“Where is it?”
“We must protect every last delicious burrito!”
“It's in my *** Michael Moore. Come & get it out of me!”
The burrito, which is Latin for diarrhea, is a very small beast of burden (slightly larger than the Mexican cockroach), which is native to Ixtapaluca, Mexico. The burrito is also known to be the downfall of Mexican food as we know it, because white people can literally stuff anything into it nowadays and still call it by its honorable maiden name. In Southern Mexico they call them burritas (feminine, with 'a') because they enjoy raping them after they nuke them in a microwava, which they also rape. It is widely known burritos look more masculine than feminine so raping them is just plain gay. So that must make most of Southern Mexico gay. If you live in Southern Mexico and you are a male and are sexually attracted to masculinity, go rape a burrita if it makes you happy, just don't rape mine I am eating it thank you.
According to godless evolutionists, the burrito is most closely related to the chihuahuahua, having split from its last common ancestor billions and billions of years ago.

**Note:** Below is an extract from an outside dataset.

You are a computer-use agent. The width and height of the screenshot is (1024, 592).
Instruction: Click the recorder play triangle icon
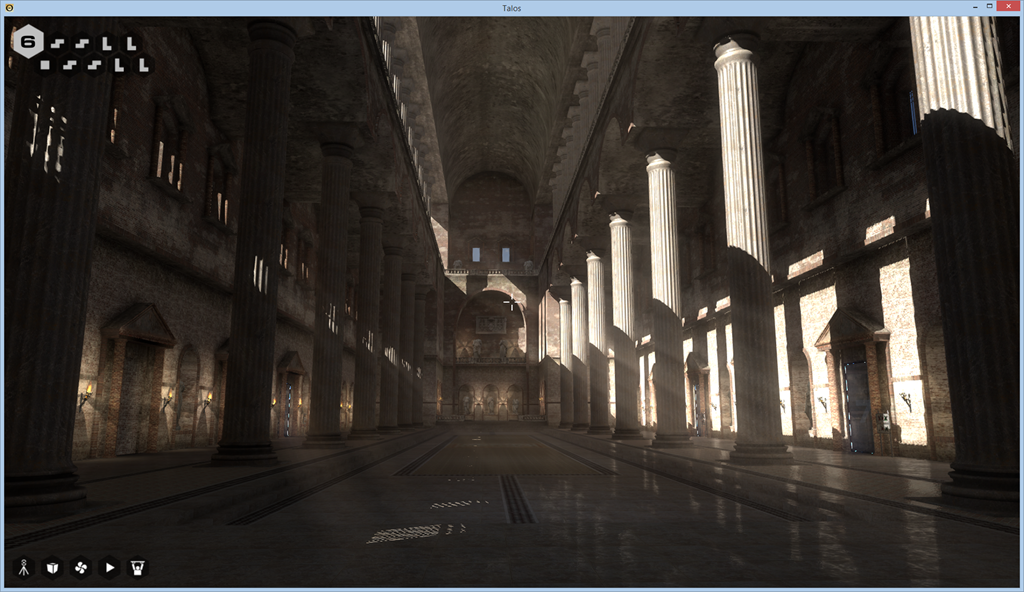(110, 567)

Recent archaeological evidence indicates that prehistoric protomexicans domesticated the wild burrito by tempting it with a chalupa on a stick. The tiny pack animal was was then brutally enslaved to help build the mighty Mexican ziggurats and the mighty Mexican pueblos and the mighty Mayan pyramids and many other cheap Mexican tourist traps.
In 1947, it was displaced by the shopping cart as a slightly more efficient means of mass transit.
El Burrito today
Today, the cute little burrito is beloved and cared for by Mexicans (and geeckus) of all ages. Its diminutive size makes it ideal for a child's pet and hauling individual coffee beans over the most rugged terrain. Only after the burrito has outlived its adorable cuteness is it then skewered on a pointed stick, dipped in lard, roasted to perfection, and eaten with many flaming hot spices. It is also the official food of the University of Arizona. Michael Moore has been searching for his for quite some time.
The Surgeon General has warned that the consumption of the burrito may lead to uncontrollable flatulence followed by a steady stream of diarrhea erupting out of the anal orifice with tremendous pressure. It has also been said that if not cooked properly, the burrito will eat you from the inside out.
Caring for your Burrito
Once you have taken your burrito home it's important to allow it to get used to it's surroundings, allow it to explore the space of your single bedroom apartment. Don't introduce it to all your stoner friends at first becuase It may become frightened and sink back into it's wrapper. Be sure to set out a small bowl of milk and also guacamole.. your burrito is sure to enjoy this delicious feast. BEWARE: BURRITOS TEND TO ATTACK CATS AND GERBILS
While the burrito is a fabulous item, it has many dangers that scientists have long sought to understand. There are three types of burrito failures that have currently been identified. It is necessary for you to know how burrito fluid leakage affects the status of your burrito enjoyment. The following are types/classes of leakage one needs to know in order to determine the status of your burrito. Learn these leakage definitions and remember - when in doubt, notify your supervisor immediately.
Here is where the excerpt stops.